De surcroît, la création d’une telle procédure aurait un effet contre-productif, car la procédure ad hoc ainsi créée donnerait lieu à des interrogations lors de ses premières applications, lesquelles interrogations conduiraient à des contentieux et seraient source d’incertitude pour les porteurs de projet, alors que, à l’inverse, l’utilisation de procédures de droit commun bien balisées les sécurise.
Le Gouvernement demande donc le retrait de ces amendements ; à défaut, il émettra un avis défavorable.
Mme la présidente.

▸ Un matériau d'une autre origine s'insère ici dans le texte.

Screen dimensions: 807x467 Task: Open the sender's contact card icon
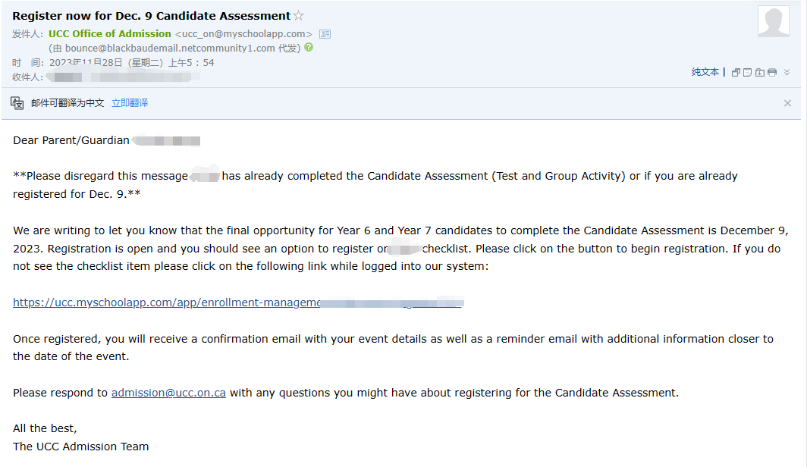[325, 34]
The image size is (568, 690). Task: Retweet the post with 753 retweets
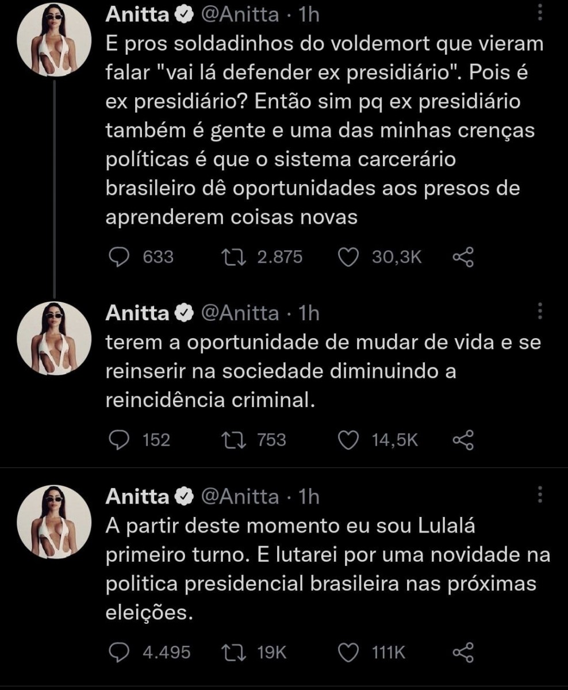235,440
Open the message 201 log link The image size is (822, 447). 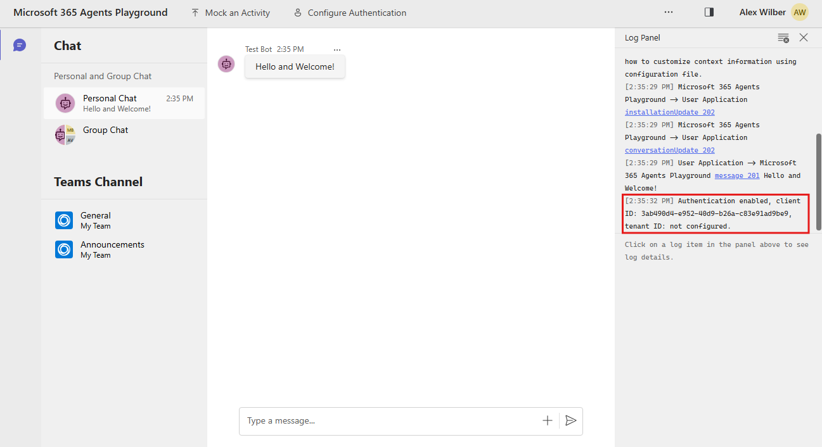click(736, 175)
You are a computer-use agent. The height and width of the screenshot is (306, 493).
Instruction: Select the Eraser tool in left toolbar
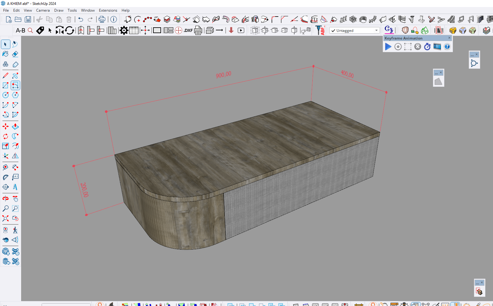15,54
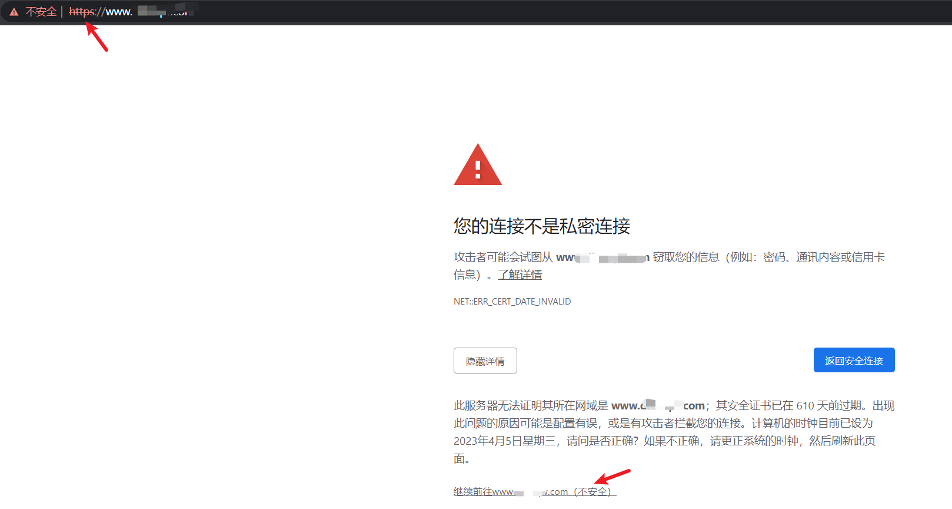Click the empty area of the address bar
Image resolution: width=952 pixels, height=509 pixels.
pyautogui.click(x=530, y=12)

En conséquence, l’article 2 octies est rétabli dans cette rédaction, et les amendements nos 66 rectifié et 2 n’ont plus d’objet.
Après l’article 2 octies
Mme la présidente. L’amendement n° 88 rectifié, présenté par MM. Canévet et Kern, Mmes Guidez et Saint-Pé, M. Longeot, Mme Romagny, MM. Menonville et Delcros, Mme Patru et M. Haye, est ainsi libellé :
Après l’article 2 octies
Insérer un article additionnel ainsi rédigé :
L’article L. 104-3 du code de l’urbanisme est complété un alinéa ainsi rédigé :
« Les procédures d’évolution des documents mentionnés aux articles L. 153-34 et L. 153-45 du code de l’urbanisme n’exigent pas d’évaluation environnementale nouvelle ou actualisée. »
La parole est à M. Michel Canévet.
M. Michel Canévet. Cet amendement et les suivants visent à alléger les contraintes, notamment économiques, relatives à la construction et à l’urbanisme.
En effet, nombre de projets se trouvent aujourd’hui bloqués par des normes et des contraintes administratives de toutes natures, qui retardent leur mise en œuvre. Cela est préjudiciable à notre économie, car, en empêchant ces projets de se réaliser, on engendre, plutôt que des points de croissance, de l’attente et de l’immobilisme…
Il est temps de prendre la mesure des choses et d’apporter de véritables simplifications à notre droit de l’urbanisme et de la construction.
Tel est le sens de cet amendement, qui vise à dispenser de la réalisation d’études environnementales les modifications simplifiées et les révisions dites allégées des documents d’urbanisme. Ces études environnementales font plaisir aux bureaux d’études, mais elles allongent les délais, alors qu’il s’agit souvent de sujets mineurs. Il n’est pas utile de faire durer le plaisir en la matière ; il faut au contraire être efficace, c’est-à-dire faire en sorte que les projets se concrétisent au plus vite.
Mme la présidente. Quel est l’avis de la commission ?
Mme Sylviane Noël, rapporteure. La procédure de révision dite allégée est supprimée par l’article 1er A de cette proposition de loi. Quant à la modification simplifiée, elle ne saurait faire l’objet d’une exemption de principe et généralisée de l’évaluation environnementale. Je le répète, la directive européenne précitée du 27 juin 2001, relative à l’évaluation des incidences de certains plans et programmes sur l’environnement, encadre fortement les possibilités de modifications sur ce point.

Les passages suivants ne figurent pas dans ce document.